## EXTRAIT À LIRE

'''

La LPRPDÉ est pleinement en vigueur depuis près de trois ans. Nous avons fait enquête sur de nombreuses plaintes relatives au milieu de travail. Nombre d’entre elles proviennent de travailleurs qui ont eu de la difficulté à obtenir l’accès à des renseignements personnels les concernant. D’autres plaintes portent sur une surveillance quelconque – qui va de la surveillance audio à l’enregistrement sur vidéo, en passant par des technologies plus avancées comme la biométrie et les systèmes mondiaux de localisation (GPS).

Dans une des plaintes, il s’agissait d’une tentative plutôt maladroite d’enregistrer les conversations d’employés d’une société aérienne dans un fumoir. La gestionnaire avait tenté de coller un magnétophone numérique sous la table, mais apparemment, le ruban adhésif qu’elle avait utilisé n’était pas très solide et la machine est tombée sur le plancher, là où les travailleurs l’ont rapidement trouvée.

La plupart de nos enquêtes relatives à la surveillance en milieu de travail ont trait à l’emploi de caméras vidéo.

Surveillance vidéo

L’une de ces enquêtes impliquait un fournisseur de services Internet qui avait installé des caméras Web pour surveiller ses employés. L’une des principales préoccupations de l’entreprise était que les employés en service pendant la fin de semaine – alors que l’employeur ne voulait pas payer de surveillant la fin de semaine – laissaient le téléphone sonner et prenaient trop de pauses. Nous avons constaté qu’il y avait des moyens moins envahissants à l’égard de la vie privée pour atténuer les inquiétudes de l’entreprise.

Les entreprises qui songent à installer des caméras vidéo ou tout autre dispositif de surveillance sur les lieux de travail devraient tenir compte des quatre questions que le Commissariat pose de façon générale, à savoir :

  • La surveillance est-elle manifestement nécessaire pour répondre à un besoin en particulier?
  • Sera-t-elle efficace pour répondre à ce besoin?
  • Est-ce que la perte de vie privée est proportionnelle au gain qui en résultera?
  • Existe-t-il un moyen moins envahissant à l’égard de la protection de la vie privée pour atteindre le même objectif?

Nouveaux types de surveillance

Les entreprises qui songent à adopter de nouveaux types de technologies de surveillance comme la biométrie doivent également se poser ces questions.

Dans un autre cas, plusieurs employés se sont plaints au Commissariat que leur employeur les obligeait à consentir à la collecte de données biométriques – plus particulièrement leur empreinte vocale – afin d’accéder à un système téléphonique pour saisir des données relatives au travail et signaler les absences. Essentiellement, la voix de la personne sert de mot de passe pour entrer dans le système. Lorsque les employés téléphonent, on leur demande de prononcer une série de chiffres à plusieurs reprises. Le logiciel du système transforme les chiffres énoncés en matrices numériques qui représentent les caractéristiques comportementales et physiques de la voix de chaque personne.

'''

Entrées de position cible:

'''

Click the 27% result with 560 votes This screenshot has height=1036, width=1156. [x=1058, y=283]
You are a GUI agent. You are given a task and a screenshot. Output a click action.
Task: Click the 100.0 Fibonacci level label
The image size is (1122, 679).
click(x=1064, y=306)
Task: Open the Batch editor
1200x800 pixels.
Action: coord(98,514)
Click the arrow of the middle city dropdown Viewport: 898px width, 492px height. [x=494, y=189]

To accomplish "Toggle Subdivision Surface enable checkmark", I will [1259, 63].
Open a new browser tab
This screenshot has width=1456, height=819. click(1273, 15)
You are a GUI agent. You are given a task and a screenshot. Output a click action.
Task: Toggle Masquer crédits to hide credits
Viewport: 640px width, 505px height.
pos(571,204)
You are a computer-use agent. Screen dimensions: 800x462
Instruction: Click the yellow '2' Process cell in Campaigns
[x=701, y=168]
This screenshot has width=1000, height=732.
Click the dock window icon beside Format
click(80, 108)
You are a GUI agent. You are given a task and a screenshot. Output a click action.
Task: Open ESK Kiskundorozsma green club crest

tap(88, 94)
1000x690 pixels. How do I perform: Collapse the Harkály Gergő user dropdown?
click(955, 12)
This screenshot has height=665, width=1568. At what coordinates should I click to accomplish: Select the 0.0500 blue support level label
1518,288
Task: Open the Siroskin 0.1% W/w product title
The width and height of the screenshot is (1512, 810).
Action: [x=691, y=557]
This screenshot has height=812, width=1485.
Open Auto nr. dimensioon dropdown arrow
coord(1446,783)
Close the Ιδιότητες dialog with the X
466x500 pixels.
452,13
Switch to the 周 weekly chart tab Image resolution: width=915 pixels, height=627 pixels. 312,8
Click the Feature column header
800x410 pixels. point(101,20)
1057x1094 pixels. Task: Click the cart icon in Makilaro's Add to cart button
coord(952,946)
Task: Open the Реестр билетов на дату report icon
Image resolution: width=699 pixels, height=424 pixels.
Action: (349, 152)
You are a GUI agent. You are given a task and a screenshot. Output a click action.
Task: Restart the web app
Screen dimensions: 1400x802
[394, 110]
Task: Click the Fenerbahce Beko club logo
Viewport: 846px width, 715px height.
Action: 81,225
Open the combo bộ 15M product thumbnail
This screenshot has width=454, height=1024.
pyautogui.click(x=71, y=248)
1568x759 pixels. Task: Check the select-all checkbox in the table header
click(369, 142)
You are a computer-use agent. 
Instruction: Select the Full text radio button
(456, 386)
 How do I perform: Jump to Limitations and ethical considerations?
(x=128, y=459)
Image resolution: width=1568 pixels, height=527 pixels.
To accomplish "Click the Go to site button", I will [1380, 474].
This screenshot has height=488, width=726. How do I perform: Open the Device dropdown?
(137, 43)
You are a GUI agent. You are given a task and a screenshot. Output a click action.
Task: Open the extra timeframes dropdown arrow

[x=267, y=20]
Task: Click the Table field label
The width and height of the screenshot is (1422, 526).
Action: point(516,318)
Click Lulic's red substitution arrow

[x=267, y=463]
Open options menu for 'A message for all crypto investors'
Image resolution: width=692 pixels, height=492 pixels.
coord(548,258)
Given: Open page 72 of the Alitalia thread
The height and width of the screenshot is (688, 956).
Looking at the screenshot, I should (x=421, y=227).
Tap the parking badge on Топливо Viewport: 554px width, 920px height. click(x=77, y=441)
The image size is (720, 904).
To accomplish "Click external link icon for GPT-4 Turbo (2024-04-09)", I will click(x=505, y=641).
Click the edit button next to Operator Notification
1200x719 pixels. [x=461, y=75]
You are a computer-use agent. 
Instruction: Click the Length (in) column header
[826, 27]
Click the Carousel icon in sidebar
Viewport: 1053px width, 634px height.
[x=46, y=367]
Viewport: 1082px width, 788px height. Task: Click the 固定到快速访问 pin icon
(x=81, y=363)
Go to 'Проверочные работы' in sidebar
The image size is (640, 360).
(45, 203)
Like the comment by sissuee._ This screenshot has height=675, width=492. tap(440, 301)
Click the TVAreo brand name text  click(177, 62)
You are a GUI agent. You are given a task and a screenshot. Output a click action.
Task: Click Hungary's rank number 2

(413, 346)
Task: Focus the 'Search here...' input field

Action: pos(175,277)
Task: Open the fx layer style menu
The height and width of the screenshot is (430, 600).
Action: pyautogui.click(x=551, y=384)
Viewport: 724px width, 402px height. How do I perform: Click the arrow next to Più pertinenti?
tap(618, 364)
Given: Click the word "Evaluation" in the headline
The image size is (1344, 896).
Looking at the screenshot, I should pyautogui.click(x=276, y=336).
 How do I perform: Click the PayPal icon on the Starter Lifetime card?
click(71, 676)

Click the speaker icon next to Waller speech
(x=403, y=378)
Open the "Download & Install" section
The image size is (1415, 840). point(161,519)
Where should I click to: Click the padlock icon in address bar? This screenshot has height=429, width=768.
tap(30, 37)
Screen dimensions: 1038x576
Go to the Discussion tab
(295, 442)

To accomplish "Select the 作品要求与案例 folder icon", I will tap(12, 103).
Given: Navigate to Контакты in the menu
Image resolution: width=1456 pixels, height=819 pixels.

'''

## TÂCHES À RÉALISER
1. Citez mot pour mot le passage de l'extrait sur la surveillance en milieu de travail qui commence par "Surveillance vidéo" et se poursuit jusqu'à "inquiétudes de l’entreprise.".
2. Relevez toutes les formes de surveillance que le premier paragraphe de l'extrait sur la surveillance en milieu de travail énumère.
3. Rédigez la suite de l'extrait sur la surveillance en milieu de travail, à partir de sa dernière phrase.

## RÉPONSES FINALES
1.
Surveillance vidéo

L’une de ces enquêtes impliquait un fournisseur de services Internet qui avait installé des caméras Web pour surveiller ses employés. L’une des principales préoccupations de l’entreprise était que les employés en service pendant la fin de semaine – alors que l’employeur ne voulait pas payer de surveillant la fin de semaine – laissaient le téléphone sonner et prenaient trop de pauses. Nous avons constaté qu’il y avait des moyens moins envahissants à l’égard de la vie privée pour atténuer les inquiétudes de l’entreprise.

2. La surveillance audio, l'enregistrement sur vidéo, la biométrie et les systèmes mondiaux de localisation (GPS).

3.
La société en question a déterminé que ce système offrait le niveau le plus élevé de sécurité en ce qui concerne les données sur les clients saisies dans le cadre d’applications commerciales. Il s’agit également d’une méthode très rentable. Les employés craignaient que ces données soient utilisées pour usurper leur identité, chose que nous avons jugée impossible. Nous avons constaté que – dans les circonstances de cette affaire – l’empreinte vocale n’était pas indûment envahissante. L’entreprise estimait à juste titre qu’il est important de préserver les données sur les clients. Il y avait donc un équilibre approprié entre le droit de l’employé à la vie privée et les besoins de l’employeur.

Cette affaire a toutefois été portée à l’attention de la Cour d’appel fédérale afin de préciser un certain nombre de questions, dont les suivantes : 1) comment évaluer le « caractère volontaire » du consentement d’un employé dans un contexte de travail?, 2) peut-on appliquer des sanctions disciplinaires aux employés qui font valoir leurs droits légitimes en vertu de la LPRPDÉ? et 3) la Loi oblige‑t‑elle une entreprise à obtenir le consentement du syndicat avant de recueillir des renseignements personnels des employés?

Nouvelles conclusions sur le GPS

Comme je l’ai mentionné antérieurement, le Commissariat vient de publier aujourd’hui dans son site Web les conclusions d’une enquête lancée après que plusieurs employés d’une société de télécommunications se sont plaints que leur employeur installait un GPS dans les véhicules de travail.

Les employés soutenaient que l’entreprise recueillait de façon inadéquate des renseignements personnels qui les concernaient – particulièrement leurs déplacements quotidiens pendant qu’ils étaient au travail. Ils ont déclaré n’avoir donné aucun consentement à cet égard.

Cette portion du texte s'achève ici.